Monday, June 8, 2009

Where the earth meets the sky

"Meantime let us count our blessings - I mean those thousands of peaks, climbed and unclimbed, of every size, shape and order of difficulty, where each of us may find our own Mt. Everest" - HW Tilman

Written March 9, 2009:
I used to look up the hillside on summer trail rides, aspen tree leaves sparkling in the sunlight all around me, and I'd imagine riding to that place where the top of the hill meets the sky...I used to dream that at that place the ground turned to air and you could gracefully stride into the expansive nothingness of the atmosphere.

Every hillside, mountain top, beckoning peak, still holds the mystery of that illusion. To reach the top, where the earth meets the sky - and where you can soar beyond the ground you've always known... is that the allure of climbing mountains? To go beyond? 

The snowy, glacial peaks of the Himalayas are dramatic and stand laughing at the strength of human capacity. At the same time they beckon us forward and up - to approach, climb, and go beyond. To reach for that place where the earth meets the sky and where you are then somehow between what you once knew and what you can't even imagine. Where, in my young imagination you can step forward into the air that holds you and brings you somewhere new. 

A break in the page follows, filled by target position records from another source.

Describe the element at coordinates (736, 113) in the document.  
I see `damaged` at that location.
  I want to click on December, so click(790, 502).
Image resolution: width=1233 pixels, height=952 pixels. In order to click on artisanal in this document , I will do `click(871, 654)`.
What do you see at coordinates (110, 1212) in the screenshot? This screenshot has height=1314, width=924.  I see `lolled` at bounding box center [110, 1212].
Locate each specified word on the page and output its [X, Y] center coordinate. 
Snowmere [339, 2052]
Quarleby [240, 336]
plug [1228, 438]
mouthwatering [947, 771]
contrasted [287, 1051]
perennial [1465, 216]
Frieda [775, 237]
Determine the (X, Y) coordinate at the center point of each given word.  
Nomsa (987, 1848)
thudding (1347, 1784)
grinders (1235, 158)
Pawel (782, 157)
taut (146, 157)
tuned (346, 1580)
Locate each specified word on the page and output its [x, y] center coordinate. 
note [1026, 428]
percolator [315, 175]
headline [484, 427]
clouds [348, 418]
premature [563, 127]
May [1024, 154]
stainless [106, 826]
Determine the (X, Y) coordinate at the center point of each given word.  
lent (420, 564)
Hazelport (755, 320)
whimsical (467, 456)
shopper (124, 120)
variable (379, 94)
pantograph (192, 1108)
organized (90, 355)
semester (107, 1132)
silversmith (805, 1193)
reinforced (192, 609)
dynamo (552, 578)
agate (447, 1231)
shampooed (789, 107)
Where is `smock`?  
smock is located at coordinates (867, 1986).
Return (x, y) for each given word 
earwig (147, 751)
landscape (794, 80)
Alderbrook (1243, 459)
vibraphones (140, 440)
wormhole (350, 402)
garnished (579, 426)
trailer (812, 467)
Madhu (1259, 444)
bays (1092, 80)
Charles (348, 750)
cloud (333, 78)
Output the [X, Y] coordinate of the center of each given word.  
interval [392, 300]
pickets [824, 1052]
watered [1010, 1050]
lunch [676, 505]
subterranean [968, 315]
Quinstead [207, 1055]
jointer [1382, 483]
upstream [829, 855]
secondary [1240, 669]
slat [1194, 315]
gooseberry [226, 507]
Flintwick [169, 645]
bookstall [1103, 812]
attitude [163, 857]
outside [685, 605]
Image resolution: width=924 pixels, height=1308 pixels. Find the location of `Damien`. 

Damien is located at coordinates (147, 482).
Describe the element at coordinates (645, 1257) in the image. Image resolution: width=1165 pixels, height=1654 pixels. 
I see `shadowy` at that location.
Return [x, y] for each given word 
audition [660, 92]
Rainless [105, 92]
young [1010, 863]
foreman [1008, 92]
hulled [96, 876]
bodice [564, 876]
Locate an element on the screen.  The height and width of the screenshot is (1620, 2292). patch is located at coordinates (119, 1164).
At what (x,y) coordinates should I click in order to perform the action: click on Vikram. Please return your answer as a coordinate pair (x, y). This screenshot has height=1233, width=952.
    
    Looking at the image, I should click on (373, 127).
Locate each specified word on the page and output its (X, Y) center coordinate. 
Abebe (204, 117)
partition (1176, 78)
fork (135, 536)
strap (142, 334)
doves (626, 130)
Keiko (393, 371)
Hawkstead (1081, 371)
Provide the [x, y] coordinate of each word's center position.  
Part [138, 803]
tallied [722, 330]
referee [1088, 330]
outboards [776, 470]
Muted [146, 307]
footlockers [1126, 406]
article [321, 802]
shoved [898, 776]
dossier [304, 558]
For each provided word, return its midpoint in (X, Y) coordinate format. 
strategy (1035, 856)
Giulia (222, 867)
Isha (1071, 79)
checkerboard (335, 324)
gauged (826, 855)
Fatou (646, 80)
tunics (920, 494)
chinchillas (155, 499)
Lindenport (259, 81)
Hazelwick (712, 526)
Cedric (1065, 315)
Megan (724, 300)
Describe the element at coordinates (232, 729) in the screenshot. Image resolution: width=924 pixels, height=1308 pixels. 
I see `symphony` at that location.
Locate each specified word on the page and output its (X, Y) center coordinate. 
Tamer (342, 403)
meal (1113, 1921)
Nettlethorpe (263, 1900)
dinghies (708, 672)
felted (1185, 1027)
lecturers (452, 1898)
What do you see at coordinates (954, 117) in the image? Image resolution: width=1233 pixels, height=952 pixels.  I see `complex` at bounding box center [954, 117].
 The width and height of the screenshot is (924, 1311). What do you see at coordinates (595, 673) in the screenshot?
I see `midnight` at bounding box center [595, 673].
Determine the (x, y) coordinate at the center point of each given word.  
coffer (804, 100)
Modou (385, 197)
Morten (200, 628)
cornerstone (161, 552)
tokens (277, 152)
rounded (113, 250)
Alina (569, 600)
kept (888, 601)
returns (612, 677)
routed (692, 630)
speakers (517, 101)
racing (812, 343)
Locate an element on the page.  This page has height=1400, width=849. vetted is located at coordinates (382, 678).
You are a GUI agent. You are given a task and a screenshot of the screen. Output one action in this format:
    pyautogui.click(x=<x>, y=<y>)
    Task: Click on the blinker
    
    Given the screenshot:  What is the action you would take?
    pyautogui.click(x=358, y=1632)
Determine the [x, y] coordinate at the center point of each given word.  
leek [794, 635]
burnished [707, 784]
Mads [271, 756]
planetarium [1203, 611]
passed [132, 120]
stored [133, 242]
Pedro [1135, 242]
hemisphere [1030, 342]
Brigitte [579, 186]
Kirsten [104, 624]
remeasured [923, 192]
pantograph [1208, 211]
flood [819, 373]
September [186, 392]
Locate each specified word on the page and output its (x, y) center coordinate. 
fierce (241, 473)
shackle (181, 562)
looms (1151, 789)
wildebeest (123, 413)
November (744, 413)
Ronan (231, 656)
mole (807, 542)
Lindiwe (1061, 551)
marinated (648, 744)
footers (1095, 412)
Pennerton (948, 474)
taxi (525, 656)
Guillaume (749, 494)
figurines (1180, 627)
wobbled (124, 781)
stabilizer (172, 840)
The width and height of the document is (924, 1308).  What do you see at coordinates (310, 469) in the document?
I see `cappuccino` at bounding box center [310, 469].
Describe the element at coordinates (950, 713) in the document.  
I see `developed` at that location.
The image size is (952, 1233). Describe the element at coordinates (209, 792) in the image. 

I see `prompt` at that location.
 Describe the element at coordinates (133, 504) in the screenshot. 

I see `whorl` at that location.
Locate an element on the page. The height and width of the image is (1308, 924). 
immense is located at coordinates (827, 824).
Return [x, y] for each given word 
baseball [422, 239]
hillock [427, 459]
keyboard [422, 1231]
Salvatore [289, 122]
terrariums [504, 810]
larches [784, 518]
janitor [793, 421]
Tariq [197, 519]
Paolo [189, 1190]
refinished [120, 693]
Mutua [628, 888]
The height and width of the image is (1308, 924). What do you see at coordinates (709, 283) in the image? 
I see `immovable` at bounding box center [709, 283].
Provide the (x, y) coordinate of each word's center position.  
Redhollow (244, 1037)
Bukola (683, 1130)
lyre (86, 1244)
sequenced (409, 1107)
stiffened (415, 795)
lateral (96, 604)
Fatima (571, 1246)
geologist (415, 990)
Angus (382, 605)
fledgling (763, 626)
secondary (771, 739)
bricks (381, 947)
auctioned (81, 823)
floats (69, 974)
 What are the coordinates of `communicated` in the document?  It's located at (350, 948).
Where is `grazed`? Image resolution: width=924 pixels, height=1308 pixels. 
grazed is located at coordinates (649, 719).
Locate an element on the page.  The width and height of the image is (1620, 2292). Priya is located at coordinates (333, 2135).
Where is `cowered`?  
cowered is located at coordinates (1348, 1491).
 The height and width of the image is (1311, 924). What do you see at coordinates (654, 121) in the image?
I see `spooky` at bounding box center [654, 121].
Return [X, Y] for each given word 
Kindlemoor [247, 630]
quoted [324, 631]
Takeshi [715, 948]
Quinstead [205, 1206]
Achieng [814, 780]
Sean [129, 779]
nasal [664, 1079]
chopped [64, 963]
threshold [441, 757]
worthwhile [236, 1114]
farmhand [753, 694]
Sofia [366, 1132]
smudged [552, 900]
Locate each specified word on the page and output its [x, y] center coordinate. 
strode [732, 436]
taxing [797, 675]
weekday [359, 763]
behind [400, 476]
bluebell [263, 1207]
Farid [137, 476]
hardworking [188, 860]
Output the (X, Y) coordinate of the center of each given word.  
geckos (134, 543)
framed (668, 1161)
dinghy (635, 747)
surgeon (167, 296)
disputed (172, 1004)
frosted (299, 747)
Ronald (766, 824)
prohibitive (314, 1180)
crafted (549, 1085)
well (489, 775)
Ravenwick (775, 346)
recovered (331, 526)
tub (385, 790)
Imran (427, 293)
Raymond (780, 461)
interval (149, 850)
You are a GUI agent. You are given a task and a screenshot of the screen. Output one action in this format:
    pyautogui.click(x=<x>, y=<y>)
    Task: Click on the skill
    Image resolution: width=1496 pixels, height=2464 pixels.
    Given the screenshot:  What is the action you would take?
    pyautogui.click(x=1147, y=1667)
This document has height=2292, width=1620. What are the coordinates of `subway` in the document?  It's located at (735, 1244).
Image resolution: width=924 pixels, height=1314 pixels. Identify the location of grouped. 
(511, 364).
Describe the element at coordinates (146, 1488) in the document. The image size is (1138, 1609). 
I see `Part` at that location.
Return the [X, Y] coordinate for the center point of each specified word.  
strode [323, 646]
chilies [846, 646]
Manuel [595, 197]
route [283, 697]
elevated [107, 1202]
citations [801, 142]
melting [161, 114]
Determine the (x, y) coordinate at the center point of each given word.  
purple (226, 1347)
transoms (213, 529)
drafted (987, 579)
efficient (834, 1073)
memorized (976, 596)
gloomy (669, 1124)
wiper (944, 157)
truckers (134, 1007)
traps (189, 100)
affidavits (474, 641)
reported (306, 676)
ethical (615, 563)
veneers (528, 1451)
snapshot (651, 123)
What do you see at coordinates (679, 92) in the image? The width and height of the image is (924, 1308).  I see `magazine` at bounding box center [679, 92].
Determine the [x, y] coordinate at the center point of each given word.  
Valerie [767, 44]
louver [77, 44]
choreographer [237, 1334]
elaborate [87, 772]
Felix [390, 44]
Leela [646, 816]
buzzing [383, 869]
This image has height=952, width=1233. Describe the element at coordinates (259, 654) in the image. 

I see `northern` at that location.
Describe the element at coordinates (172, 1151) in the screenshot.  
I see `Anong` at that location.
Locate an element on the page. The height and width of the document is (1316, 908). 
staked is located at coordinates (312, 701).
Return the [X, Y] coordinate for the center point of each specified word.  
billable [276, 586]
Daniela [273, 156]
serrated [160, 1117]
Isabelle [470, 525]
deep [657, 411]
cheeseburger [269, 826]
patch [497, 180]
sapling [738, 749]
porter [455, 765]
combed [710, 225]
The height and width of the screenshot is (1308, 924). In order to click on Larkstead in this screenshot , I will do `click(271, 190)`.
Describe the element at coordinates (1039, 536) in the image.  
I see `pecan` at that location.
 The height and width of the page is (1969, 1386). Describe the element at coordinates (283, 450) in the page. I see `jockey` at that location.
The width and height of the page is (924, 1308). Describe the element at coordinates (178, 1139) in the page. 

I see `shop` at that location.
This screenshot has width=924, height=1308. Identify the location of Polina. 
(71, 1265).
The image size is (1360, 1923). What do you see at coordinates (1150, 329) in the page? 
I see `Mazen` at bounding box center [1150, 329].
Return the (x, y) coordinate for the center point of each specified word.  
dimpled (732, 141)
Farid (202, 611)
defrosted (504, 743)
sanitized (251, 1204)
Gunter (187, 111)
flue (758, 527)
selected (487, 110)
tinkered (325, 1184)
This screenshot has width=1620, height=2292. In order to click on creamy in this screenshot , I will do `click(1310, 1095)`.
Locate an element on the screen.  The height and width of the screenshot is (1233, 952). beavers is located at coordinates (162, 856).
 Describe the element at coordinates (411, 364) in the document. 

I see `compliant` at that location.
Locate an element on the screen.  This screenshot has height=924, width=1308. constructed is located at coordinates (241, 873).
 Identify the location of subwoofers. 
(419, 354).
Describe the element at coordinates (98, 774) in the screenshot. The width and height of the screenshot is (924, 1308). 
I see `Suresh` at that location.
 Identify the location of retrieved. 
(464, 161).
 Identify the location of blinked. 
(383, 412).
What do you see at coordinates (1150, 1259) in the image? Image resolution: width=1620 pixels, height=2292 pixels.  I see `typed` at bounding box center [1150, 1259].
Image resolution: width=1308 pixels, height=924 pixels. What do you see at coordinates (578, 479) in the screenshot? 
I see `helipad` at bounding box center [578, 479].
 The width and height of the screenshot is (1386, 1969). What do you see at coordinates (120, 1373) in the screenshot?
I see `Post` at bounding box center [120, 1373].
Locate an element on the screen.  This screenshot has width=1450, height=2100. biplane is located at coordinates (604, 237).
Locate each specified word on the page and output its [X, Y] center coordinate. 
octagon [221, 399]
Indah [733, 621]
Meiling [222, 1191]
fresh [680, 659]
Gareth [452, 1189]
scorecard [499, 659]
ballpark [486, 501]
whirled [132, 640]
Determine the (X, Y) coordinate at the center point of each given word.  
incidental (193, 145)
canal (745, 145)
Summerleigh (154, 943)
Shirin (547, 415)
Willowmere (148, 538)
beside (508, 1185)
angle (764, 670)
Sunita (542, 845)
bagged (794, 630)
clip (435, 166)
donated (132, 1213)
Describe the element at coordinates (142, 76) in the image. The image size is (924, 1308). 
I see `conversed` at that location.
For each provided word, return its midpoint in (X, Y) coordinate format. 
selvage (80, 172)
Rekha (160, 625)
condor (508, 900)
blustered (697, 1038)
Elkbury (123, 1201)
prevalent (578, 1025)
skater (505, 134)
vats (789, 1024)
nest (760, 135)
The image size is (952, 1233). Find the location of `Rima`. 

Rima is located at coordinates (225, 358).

Though these mountains are undeniably grand and, in many ways, incomprehensible, they are no different than the smaller hillsides of my youth. Riding up towards the Broadwaters through the aspen trees on well-worn and well-loved trails up, up and beyond. I can see more clearly that place where the gentle, sage-covered slope meets the sky than I can see the peaks outside the window of this tea house. Here as there. There as here... the earth meets the sky and that final step...sends you over and into the expanse of everything.